begin SUPPLIED INFORMATION

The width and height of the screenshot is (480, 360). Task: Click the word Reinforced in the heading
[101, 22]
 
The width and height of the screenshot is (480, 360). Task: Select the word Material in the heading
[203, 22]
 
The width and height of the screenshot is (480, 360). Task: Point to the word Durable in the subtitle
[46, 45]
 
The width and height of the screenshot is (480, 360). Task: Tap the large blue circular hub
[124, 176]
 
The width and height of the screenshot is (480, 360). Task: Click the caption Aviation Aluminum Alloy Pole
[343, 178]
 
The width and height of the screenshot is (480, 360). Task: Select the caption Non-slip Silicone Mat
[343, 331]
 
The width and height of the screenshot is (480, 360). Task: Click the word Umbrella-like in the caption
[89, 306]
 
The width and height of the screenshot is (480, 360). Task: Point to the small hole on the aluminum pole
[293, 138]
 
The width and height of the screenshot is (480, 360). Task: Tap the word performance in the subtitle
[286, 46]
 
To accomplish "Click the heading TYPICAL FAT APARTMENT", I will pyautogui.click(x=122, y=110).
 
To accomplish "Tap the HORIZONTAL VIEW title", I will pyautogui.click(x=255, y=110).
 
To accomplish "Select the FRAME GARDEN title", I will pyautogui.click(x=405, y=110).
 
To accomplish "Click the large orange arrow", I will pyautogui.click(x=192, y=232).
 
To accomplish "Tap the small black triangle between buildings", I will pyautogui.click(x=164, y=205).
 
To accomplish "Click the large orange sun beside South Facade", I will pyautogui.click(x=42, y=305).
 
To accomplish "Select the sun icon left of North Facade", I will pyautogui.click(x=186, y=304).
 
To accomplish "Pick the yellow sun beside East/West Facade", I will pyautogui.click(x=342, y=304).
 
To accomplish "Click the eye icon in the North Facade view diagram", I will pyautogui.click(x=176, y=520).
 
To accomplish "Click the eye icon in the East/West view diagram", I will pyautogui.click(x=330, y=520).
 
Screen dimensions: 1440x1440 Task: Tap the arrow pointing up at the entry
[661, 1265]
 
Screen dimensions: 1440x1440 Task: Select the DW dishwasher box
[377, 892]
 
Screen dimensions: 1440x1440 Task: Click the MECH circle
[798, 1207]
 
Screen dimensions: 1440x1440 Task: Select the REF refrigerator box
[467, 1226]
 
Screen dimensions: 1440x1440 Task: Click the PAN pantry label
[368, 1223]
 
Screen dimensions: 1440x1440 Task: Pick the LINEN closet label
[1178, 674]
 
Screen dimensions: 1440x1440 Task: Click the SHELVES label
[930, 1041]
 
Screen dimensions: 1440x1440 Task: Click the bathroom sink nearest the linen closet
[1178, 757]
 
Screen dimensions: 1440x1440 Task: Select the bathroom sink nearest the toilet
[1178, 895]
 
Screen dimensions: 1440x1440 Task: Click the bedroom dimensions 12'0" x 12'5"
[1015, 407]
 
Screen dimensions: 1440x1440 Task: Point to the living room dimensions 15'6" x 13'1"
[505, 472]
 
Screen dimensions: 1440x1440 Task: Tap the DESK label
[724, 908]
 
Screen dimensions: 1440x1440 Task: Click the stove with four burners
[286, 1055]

end SUPPLIED INFORMATION

TASK PROMPT: Take the part that opens with the line containing "performance in the subtitle" and closes with the line containing "[930, 1041]". Rewrite only those lines, swapping "To accomplish" for "To carry out" and leaving everything else unchanged.

FULL ANSWER:
The width and height of the screenshot is (480, 360). Task: Tap the word performance in the subtitle
[286, 46]
 
To carry out "Click the heading TYPICAL FAT APARTMENT", I will pyautogui.click(x=122, y=110).
 
To carry out "Tap the HORIZONTAL VIEW title", I will pyautogui.click(x=255, y=110).
 
To carry out "Select the FRAME GARDEN title", I will pyautogui.click(x=405, y=110).
 
To carry out "Click the large orange arrow", I will pyautogui.click(x=192, y=232).
 
To carry out "Tap the small black triangle between buildings", I will pyautogui.click(x=164, y=205).
 
To carry out "Click the large orange sun beside South Facade", I will pyautogui.click(x=42, y=305).
 
To carry out "Select the sun icon left of North Facade", I will pyautogui.click(x=186, y=304).
 
To carry out "Pick the yellow sun beside East/West Facade", I will pyautogui.click(x=342, y=304).
 
To carry out "Click the eye icon in the North Facade view diagram", I will pyautogui.click(x=176, y=520).
 
To carry out "Click the eye icon in the East/West view diagram", I will pyautogui.click(x=330, y=520).
 
Screen dimensions: 1440x1440 Task: Tap the arrow pointing up at the entry
[661, 1265]
 
Screen dimensions: 1440x1440 Task: Select the DW dishwasher box
[377, 892]
 
Screen dimensions: 1440x1440 Task: Click the MECH circle
[798, 1207]
 
Screen dimensions: 1440x1440 Task: Select the REF refrigerator box
[467, 1226]
 
Screen dimensions: 1440x1440 Task: Click the PAN pantry label
[368, 1223]
 
Screen dimensions: 1440x1440 Task: Pick the LINEN closet label
[1178, 674]
 
Screen dimensions: 1440x1440 Task: Click the SHELVES label
[930, 1041]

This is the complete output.